I've started a journal for (potential) livestreaming/Youtube activities. Been trying to do research on Streamlabs and video editing. I'm afraid I may have bit off more than I can chew with all this... There's a lot of new skills I need to learn in order to pull this off, like...properly. I guess you could say "Oh, but Teddie, no one's going to be watching, anyways! You shouldn't think about things so hard!" but the perfectionist in me doesn't like that answer. LOL. I have a pages long to-do list in my journal... but my microphone isn't even here yet anyways, so I have some time to hash out details.


2022 is already shaping up to be an interesting year. My boss reached out to me to tell me she thinks we'll be able to return to business soon. I'm officially setting up a website and social media for my grand-dad's music career. M and I signed up for what used to be our favorite exercise class before the pandemic hit. Someone on Hacker News enjoyed my writing! Hopefully I'll get the chance to do some more writing/coding in the next year~




Today's song: "Every You Every Me" - Placebo


Happy December~ I'm...never sure how I feel about this time of year. I feel like the holidays are only fun when you're a little kid. As an adult, it's just filled with a lot of stress and failed expectations, ya know? But I can't help to still try to feel a little nostalgic for it. Especially this time in the early winter, before the snow comes--when I was a teenager, this was a time of dreaming up new projects while enjoying time off from school. So many afternoons spent staring up at a silver sky, dreaming about the future. . .

Dataset records
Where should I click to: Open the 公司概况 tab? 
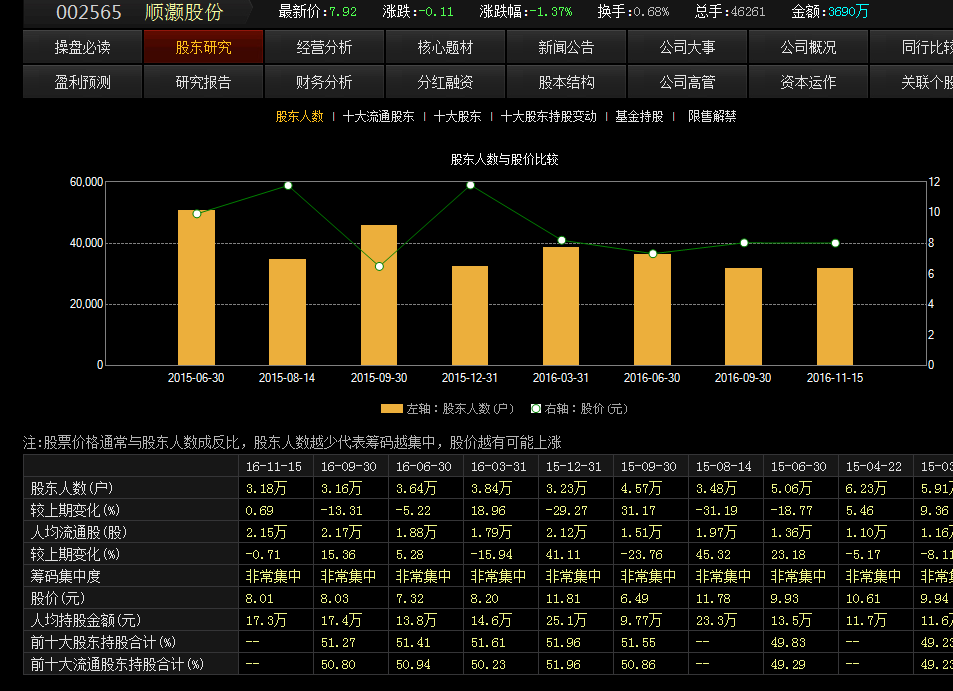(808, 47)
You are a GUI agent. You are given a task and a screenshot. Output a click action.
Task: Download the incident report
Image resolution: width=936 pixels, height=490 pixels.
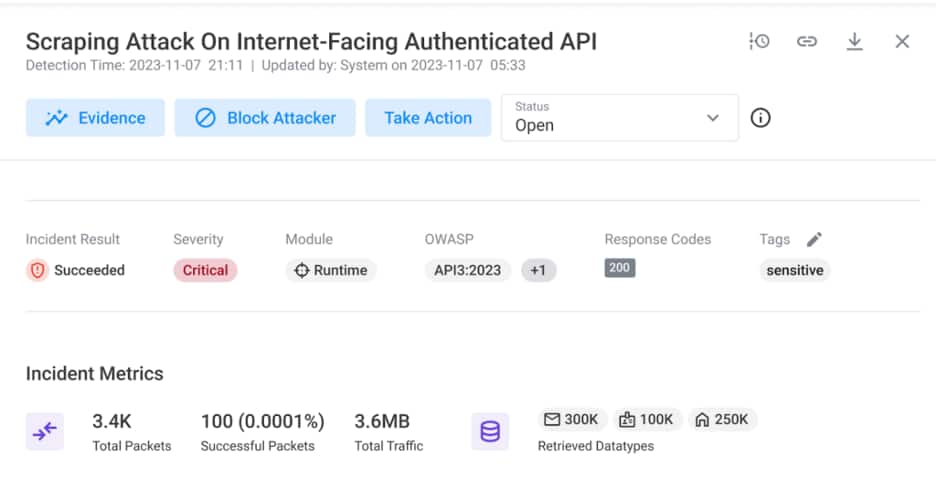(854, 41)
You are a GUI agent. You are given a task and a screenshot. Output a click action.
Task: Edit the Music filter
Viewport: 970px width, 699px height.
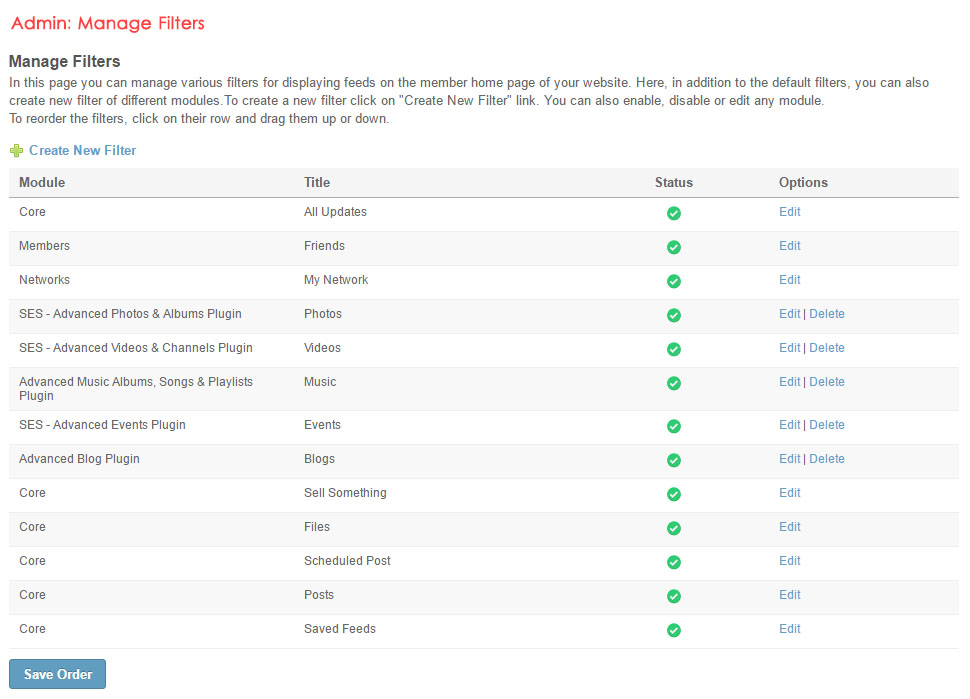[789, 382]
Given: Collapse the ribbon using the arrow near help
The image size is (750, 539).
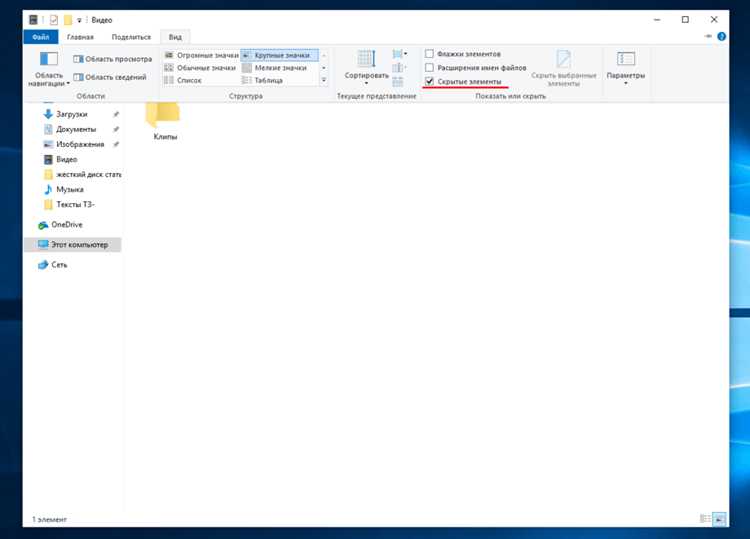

■ **Problem A**
In the journal entries, what is the writer officially setting up for a grand-dad's music career?
■ **Problem B**
Copy the passage of the journal entries from "Happy December~ I'm...never" to "future. . .".
You won't need the records for this work.

■ **Exercise output A**
A website and social media.

■ **Exercise output B**
Happy December~ I'm...never sure how I feel about this time of year. I feel like the holidays are only fun when you're a little kid. As an adult, it's just filled with a lot of stress and failed expectations, ya know? But I can't help to still try to feel a little nostalgic for it. Especially this time in the early winter, before the snow comes--when I was a teenager, this was a time of dreaming up new projects while enjoying time off from school. So many afternoons spent staring up at a silver sky, dreaming about the future. . .